» PROBLEM REQUIREMENTS:
Nothing but the lines from the one containing "Le chien disparu" through the end of the data should be output, each reproduced exactly.

» DATASET EXTRACT:
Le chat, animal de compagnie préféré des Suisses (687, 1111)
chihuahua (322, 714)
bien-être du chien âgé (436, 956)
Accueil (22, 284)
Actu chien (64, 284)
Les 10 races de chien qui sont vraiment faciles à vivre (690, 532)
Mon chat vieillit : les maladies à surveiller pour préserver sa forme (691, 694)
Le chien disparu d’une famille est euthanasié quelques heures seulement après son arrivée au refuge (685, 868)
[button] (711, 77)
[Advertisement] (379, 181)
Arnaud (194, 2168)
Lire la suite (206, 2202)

» TASK OUTPUT:
Le chien disparu d’une famille est euthanasié quelques heures seulement après son arrivée au refuge (685, 868)
[button] (711, 77)
[Advertisement] (379, 181)
Arnaud (194, 2168)
Lire la suite (206, 2202)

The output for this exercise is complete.